Daufuskie Island Independent School is a private school with grades 7 and 8.

==Transportation==
No bridges connect Daufuskie Island with mainland South Carolina; therefore all island access must come by boat. A public ferry makes several daily transits between Buckingham Landing in the Bluffton area and Melrose Landing on Daufuskie.

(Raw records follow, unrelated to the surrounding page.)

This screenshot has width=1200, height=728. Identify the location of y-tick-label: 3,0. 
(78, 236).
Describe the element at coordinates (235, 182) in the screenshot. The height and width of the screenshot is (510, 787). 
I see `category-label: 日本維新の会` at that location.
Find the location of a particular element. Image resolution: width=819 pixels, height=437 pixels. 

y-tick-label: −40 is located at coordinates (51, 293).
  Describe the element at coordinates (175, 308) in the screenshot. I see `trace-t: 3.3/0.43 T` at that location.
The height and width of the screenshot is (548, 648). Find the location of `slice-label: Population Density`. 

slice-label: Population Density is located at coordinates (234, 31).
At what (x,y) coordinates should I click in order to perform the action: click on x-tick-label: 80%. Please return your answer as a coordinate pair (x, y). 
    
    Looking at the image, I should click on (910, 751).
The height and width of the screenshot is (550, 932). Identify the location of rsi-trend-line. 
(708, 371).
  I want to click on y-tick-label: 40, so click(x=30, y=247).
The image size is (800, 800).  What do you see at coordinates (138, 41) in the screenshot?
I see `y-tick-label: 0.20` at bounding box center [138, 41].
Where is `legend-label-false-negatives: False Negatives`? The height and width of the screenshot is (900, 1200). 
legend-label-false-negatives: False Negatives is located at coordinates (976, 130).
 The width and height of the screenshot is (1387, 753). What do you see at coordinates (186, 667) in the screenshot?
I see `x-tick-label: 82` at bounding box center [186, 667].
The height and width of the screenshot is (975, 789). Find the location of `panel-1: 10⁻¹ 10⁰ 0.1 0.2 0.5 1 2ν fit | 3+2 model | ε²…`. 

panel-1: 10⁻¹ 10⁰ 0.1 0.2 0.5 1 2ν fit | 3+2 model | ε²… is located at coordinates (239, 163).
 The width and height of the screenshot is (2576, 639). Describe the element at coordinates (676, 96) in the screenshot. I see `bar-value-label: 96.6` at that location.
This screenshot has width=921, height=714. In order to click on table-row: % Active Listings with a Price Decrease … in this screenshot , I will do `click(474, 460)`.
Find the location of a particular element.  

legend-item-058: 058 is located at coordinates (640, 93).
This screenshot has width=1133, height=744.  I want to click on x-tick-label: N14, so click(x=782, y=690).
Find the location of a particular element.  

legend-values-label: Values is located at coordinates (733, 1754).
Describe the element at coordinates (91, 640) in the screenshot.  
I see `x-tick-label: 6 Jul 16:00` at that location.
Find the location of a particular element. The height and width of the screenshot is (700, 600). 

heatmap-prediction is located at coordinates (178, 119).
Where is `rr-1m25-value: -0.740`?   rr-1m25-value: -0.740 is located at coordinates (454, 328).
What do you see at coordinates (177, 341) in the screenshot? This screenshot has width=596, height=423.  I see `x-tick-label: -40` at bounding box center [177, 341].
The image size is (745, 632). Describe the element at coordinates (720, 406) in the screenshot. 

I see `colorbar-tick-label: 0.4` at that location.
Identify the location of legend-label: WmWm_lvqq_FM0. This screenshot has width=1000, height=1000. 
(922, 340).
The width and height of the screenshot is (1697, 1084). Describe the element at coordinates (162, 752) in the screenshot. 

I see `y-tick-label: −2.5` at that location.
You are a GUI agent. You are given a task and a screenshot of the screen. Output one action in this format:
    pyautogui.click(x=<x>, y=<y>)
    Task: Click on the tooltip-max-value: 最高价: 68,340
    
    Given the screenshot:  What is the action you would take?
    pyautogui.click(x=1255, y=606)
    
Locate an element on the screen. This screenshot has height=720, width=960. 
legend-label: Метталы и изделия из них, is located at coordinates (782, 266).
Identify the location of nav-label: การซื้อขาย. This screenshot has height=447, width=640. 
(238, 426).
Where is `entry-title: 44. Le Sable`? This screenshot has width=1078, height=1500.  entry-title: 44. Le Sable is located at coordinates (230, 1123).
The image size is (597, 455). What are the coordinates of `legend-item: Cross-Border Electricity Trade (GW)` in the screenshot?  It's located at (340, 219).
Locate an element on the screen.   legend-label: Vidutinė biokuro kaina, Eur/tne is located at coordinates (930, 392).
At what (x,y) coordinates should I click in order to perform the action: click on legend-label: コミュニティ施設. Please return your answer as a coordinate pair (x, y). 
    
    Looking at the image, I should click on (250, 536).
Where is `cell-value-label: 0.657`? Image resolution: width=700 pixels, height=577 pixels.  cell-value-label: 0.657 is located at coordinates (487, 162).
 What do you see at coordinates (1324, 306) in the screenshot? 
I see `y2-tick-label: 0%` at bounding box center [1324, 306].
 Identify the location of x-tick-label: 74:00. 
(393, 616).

Beaufort County provides a subsidized ferry that transports residents. The Haig Point Club has its own private ferry service. There are also several private companies that provide 25-30 minute water taxi services to the island. Residents of the clubs, as well as some of the other residents on the island, use golf carts and bicycles to travel around the island, although there are also some regular vehicles.

==Flora and fauna==

The Daufuskie Island Conservancy is one of several local organizations charged with preserving the ecosystem, flora and fauna, and quality of life on Daufuskie Island.

Daufuskie Island boasts a wide variety of nature and animal life. One of the notable animals that inhabit the island is the fox squirrel. The bald eagle is also one of the creatures found on the island.

==Climate==
Daufuskie Island has a humid subtropical climate with hot, humid summers and cool, refreshing winters.

Climate data for Daufuskie Island, South Carolina
| Month | Jan | Feb | Mar | Apr | May | Jun | Jul | Aug | Sep | Oct | Nov | Dec | Year |
| Mean daily maximum °F (°C) | 60 (16) | 63 (17) | 69 (21) | 76 (24) | 82 (28) | 87 (31) | 89 (32) | 88 (31) | 84 (29) | 77 (25) | 69 (21) | 62 (17) | 76 (24) |
| Mean daily minimum °F (°C) | 39 (4) | 41 (5) | 47 (8) | 54 (12) | 62 (17) | 69 (21) | 72 (22) | 72 (22) | 68 (20) | 57 (14) | 48 (9) | 41 (5) | 56 (13) |
| Average precipitation inches (mm) | 3.8 (97) | 3.5 (89) | 3.9 (99) | 3.0 (76) | 3.8 (97) | 5.1 (130) | 6.3 (160) | 7.8 (200) | 5.9 (150) | 3.5 (89) | 2.5 (64) | 2.9 (74) | 52.1 (1,320) |
Source: Weatherbase

==Notable natives==
- Sallie Ann Robinson

==In popular culture==
The Jimmy Buffett song "Prince of Tides" (from his 1988 album Hot Water) laments the development of Daufuskie and loss of the Gullah culture.

Pat Conroy's 1972 book The Water Is Wide is set on Daufuskie, fictionalized as Yamacraw Island. The book recounts Conroy's experiences teaching on the island in 1969. The book won Conroy a humanitarian award from the National Education Association and an Anisfield-Wolf Book Award. The book was made into a feature film, Conrack, starring Jon Voight in 1974. The novel was also produced as The Water Is Wide in 2006, a Hallmark Hall of Fame TV movie starring Jeff Hephner.

One episode of the National Geographic Channel television series Diggers (S2, E10; 2013) featured professional treasure hunters Tim Saylor and George "KG" Wyant visiting Daufuskie seeking pirates' gold.

The March 2014 issue of Architectural Digest magazine featured the Daufuskie part-time home of singer John Mellencamp.

Travel + Leisure magazine designated restaurant Marshside Mama's, at the County Landing on Daufuskie, as one of the "Ten Best Beach Bars" in America.

The Travel Channel show Bizarre Foods America featured a segment with Daufuskie native Sallie Ann Robinson on a show (S1, E8; 2012) dedicated to Lowcountry and Gullah food and culture.

Bill Gunn's film Personal Problems (1980) centers around a nurse in Harlem who is originally from Daufuskie.